The $13-billion Hewlett-Packard acquisition of EDS led a week’s worth of deal activity that offered a glint of the year-ago merger mania. Deals lining up behind it included the nearly $5-billion acquisition of defense contractor DRS Technologies by Rome-based Finemeccanica and a bit of European turnabout by Staples Inc., which is offering to acquire Amsterdam-based Corporate Express for nearly $4 billion.

Private equity even reentered the big-deal realm, with Carlyle Group paying $2.54 billion for a majority stake in the government advisory business of Booz Allen & Hamilton. In all, there were six private-equity related deals among last week’s 46, according to data provided to CFO.com by mergermarket. The private deals were valuied at $3.84 billion.

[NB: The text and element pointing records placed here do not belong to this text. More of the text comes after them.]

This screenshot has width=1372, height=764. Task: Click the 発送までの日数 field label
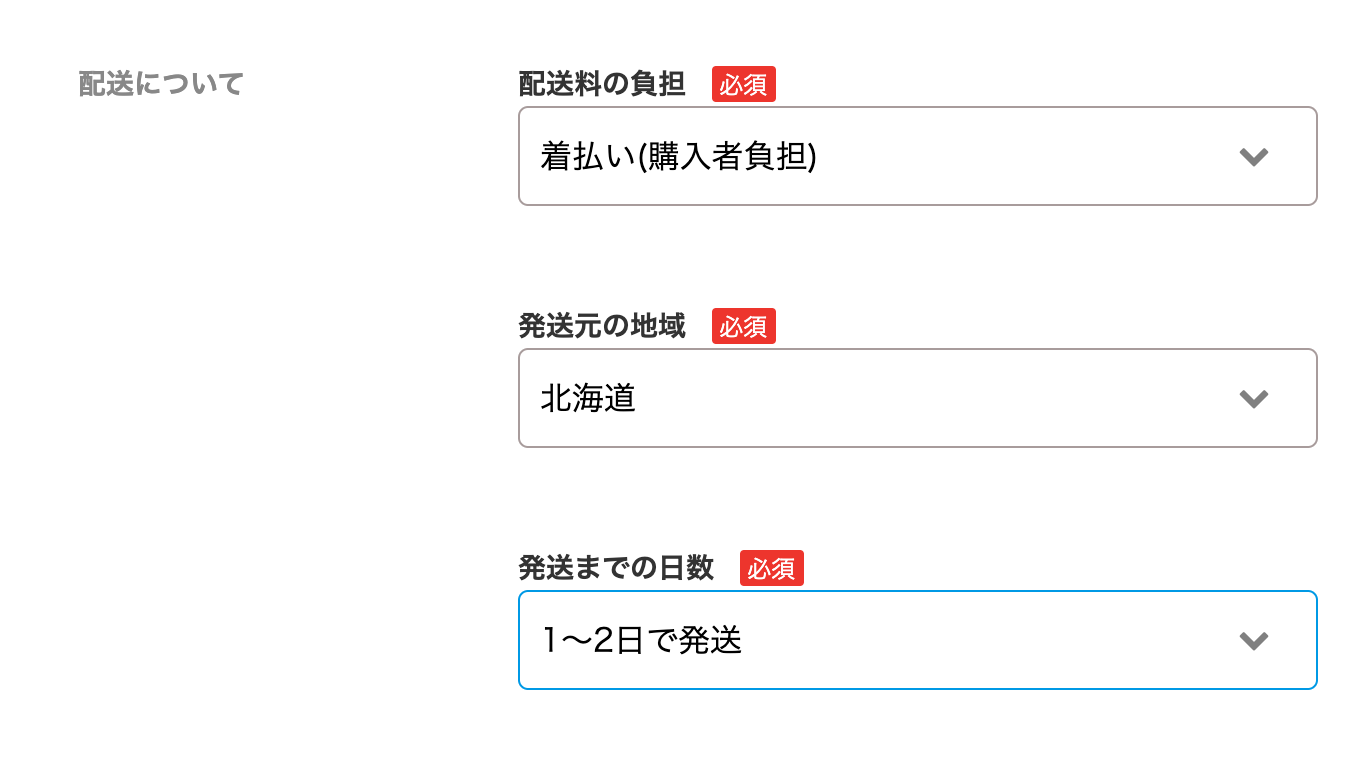(615, 568)
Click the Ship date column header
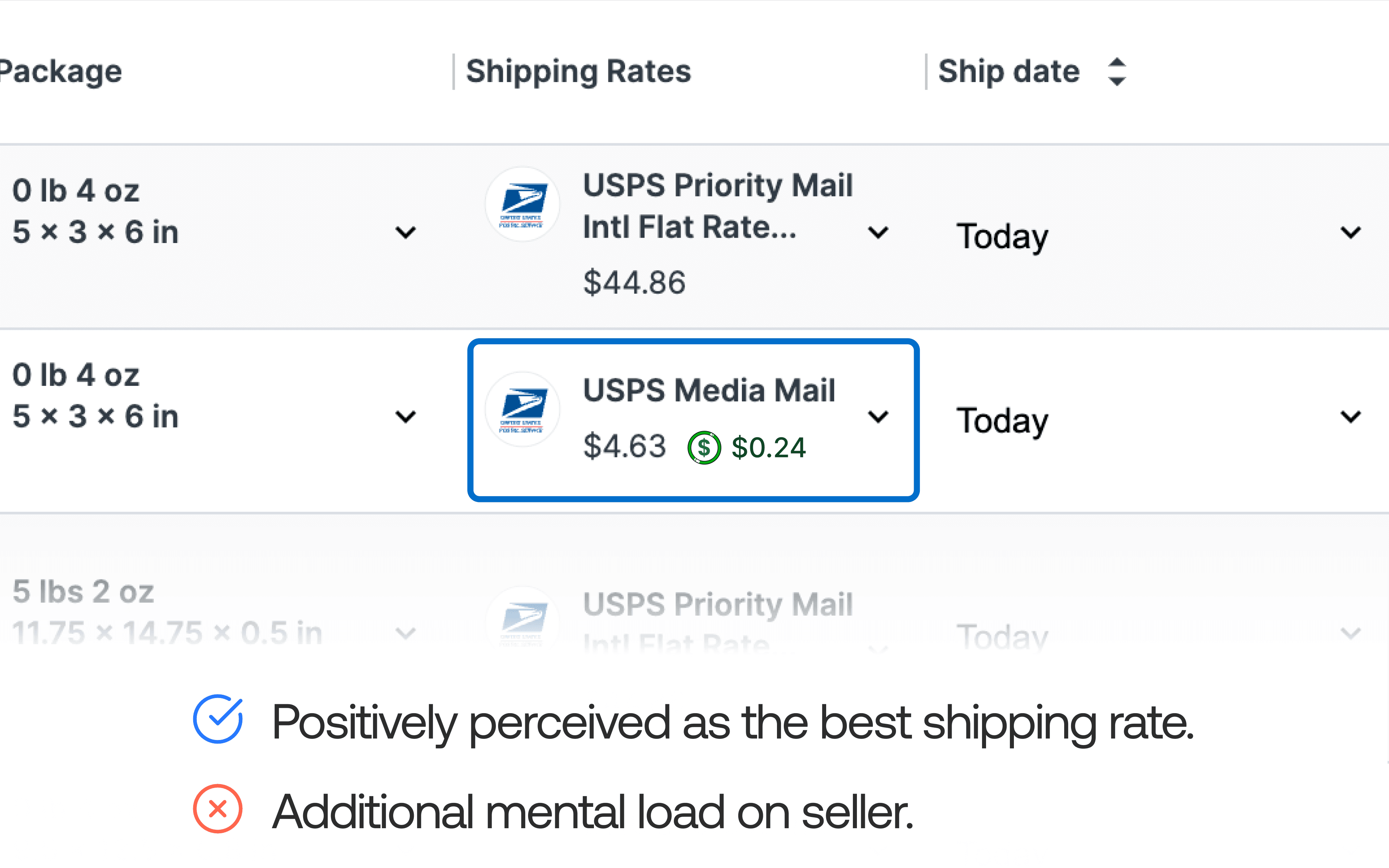 pyautogui.click(x=1008, y=72)
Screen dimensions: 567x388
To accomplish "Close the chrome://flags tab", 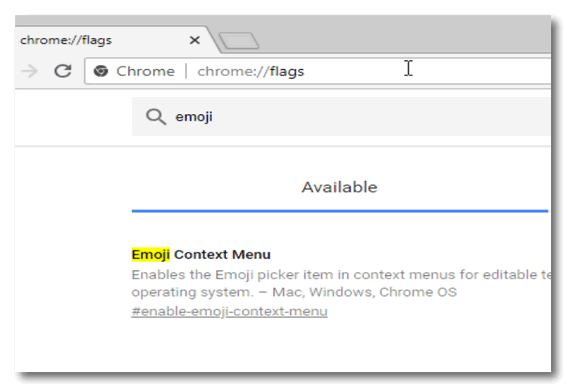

In all, dealmaking in the week totaled $26.42 billion, up from the healthy $15.47 billion of the prior week. The week’s transactions increased to 1,362 the number of deals done so far this year — deals worth $278.43 billion — compared to last year’s 2,000 deals worth $659.99 billion. The top 10 North American deals of the week follow.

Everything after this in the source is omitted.